(Collected data entries)

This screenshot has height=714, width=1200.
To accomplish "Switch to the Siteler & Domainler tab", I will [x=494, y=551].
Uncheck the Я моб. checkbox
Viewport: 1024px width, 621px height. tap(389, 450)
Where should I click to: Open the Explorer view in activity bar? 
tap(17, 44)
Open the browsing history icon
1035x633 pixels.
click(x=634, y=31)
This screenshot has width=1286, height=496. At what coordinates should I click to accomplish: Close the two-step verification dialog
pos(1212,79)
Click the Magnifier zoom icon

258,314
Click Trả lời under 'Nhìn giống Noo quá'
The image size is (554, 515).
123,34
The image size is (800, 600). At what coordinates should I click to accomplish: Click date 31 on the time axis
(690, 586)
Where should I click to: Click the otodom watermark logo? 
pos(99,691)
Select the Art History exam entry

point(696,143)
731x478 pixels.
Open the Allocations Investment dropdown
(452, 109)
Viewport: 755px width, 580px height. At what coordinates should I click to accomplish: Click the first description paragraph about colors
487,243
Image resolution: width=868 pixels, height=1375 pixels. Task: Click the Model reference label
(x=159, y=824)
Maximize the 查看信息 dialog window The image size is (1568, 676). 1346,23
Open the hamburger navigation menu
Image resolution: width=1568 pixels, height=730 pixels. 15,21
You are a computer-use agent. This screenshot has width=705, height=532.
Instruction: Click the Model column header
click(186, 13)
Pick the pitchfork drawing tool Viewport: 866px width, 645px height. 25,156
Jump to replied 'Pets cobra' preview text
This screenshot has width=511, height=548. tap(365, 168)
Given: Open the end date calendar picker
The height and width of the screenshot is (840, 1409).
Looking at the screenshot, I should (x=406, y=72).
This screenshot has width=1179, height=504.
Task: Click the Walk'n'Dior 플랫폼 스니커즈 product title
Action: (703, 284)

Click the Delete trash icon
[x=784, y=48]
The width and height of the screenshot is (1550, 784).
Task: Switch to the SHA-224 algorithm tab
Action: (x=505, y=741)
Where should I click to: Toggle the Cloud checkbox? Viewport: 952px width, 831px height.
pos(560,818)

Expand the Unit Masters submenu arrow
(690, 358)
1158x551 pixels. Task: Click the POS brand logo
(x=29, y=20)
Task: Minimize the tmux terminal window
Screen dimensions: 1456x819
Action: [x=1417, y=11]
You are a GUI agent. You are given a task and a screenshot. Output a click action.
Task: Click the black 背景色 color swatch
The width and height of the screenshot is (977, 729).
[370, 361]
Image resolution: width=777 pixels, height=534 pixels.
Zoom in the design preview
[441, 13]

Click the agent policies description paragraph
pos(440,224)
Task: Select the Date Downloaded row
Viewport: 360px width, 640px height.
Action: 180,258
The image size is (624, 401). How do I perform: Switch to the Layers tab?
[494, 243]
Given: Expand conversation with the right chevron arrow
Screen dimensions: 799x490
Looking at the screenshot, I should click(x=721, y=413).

* [Exercise goal]: In your reply, restate every entry exactly.

* [Task answer]:
This screenshot has height=714, width=1200.
To accomplish "Switch to the Siteler & Domainler tab", I will [x=494, y=551].
Uncheck the Я моб. checkbox
Viewport: 1024px width, 621px height. tap(389, 450)
Where should I click to: Open the Explorer view in activity bar? 
tap(17, 44)
Open the browsing history icon
1035x633 pixels.
click(x=634, y=31)
This screenshot has width=1286, height=496. At what coordinates should I click to accomplish: Close the two-step verification dialog
pos(1212,79)
Click the Magnifier zoom icon

258,314
Click Trả lời under 'Nhìn giống Noo quá'
The image size is (554, 515).
123,34
The image size is (800, 600). At what coordinates should I click to accomplish: Click date 31 on the time axis
(690, 586)
Where should I click to: Click the otodom watermark logo? 
pos(99,691)
Select the Art History exam entry

point(696,143)
731x478 pixels.
Open the Allocations Investment dropdown
(452, 109)
Viewport: 755px width, 580px height. At what coordinates should I click to accomplish: Click the first description paragraph about colors
487,243
Image resolution: width=868 pixels, height=1375 pixels. Task: Click the Model reference label
(x=159, y=824)
Maximize the 查看信息 dialog window The image size is (1568, 676). 1346,23
Open the hamburger navigation menu
Image resolution: width=1568 pixels, height=730 pixels. 15,21
You are a computer-use agent. This screenshot has width=705, height=532.
Instruction: Click the Model column header
click(186, 13)
Pick the pitchfork drawing tool Viewport: 866px width, 645px height. 25,156
Jump to replied 'Pets cobra' preview text
This screenshot has width=511, height=548. tap(365, 168)
Given: Open the end date calendar picker
The height and width of the screenshot is (840, 1409).
Looking at the screenshot, I should (x=406, y=72).
This screenshot has width=1179, height=504.
Task: Click the Walk'n'Dior 플랫폼 스니커즈 product title
Action: (703, 284)

Click the Delete trash icon
[x=784, y=48]
The width and height of the screenshot is (1550, 784).
Task: Switch to the SHA-224 algorithm tab
Action: (x=505, y=741)
Where should I click to: Toggle the Cloud checkbox? Viewport: 952px width, 831px height.
pos(560,818)

Expand the Unit Masters submenu arrow
(690, 358)
1158x551 pixels. Task: Click the POS brand logo
(x=29, y=20)
Task: Minimize the tmux terminal window
Screen dimensions: 1456x819
Action: [x=1417, y=11]
You are a GUI agent. You are given a task and a screenshot. Output a click action.
Task: Click the black 背景色 color swatch
The width and height of the screenshot is (977, 729).
[370, 361]
Image resolution: width=777 pixels, height=534 pixels.
Zoom in the design preview
[441, 13]

Click the agent policies description paragraph
pos(440,224)
Task: Select the Date Downloaded row
Viewport: 360px width, 640px height.
Action: 180,258
The image size is (624, 401). How do I perform: Switch to the Layers tab?
[494, 243]
Given: Expand conversation with the right chevron arrow
Screen dimensions: 799x490
Looking at the screenshot, I should click(x=721, y=413).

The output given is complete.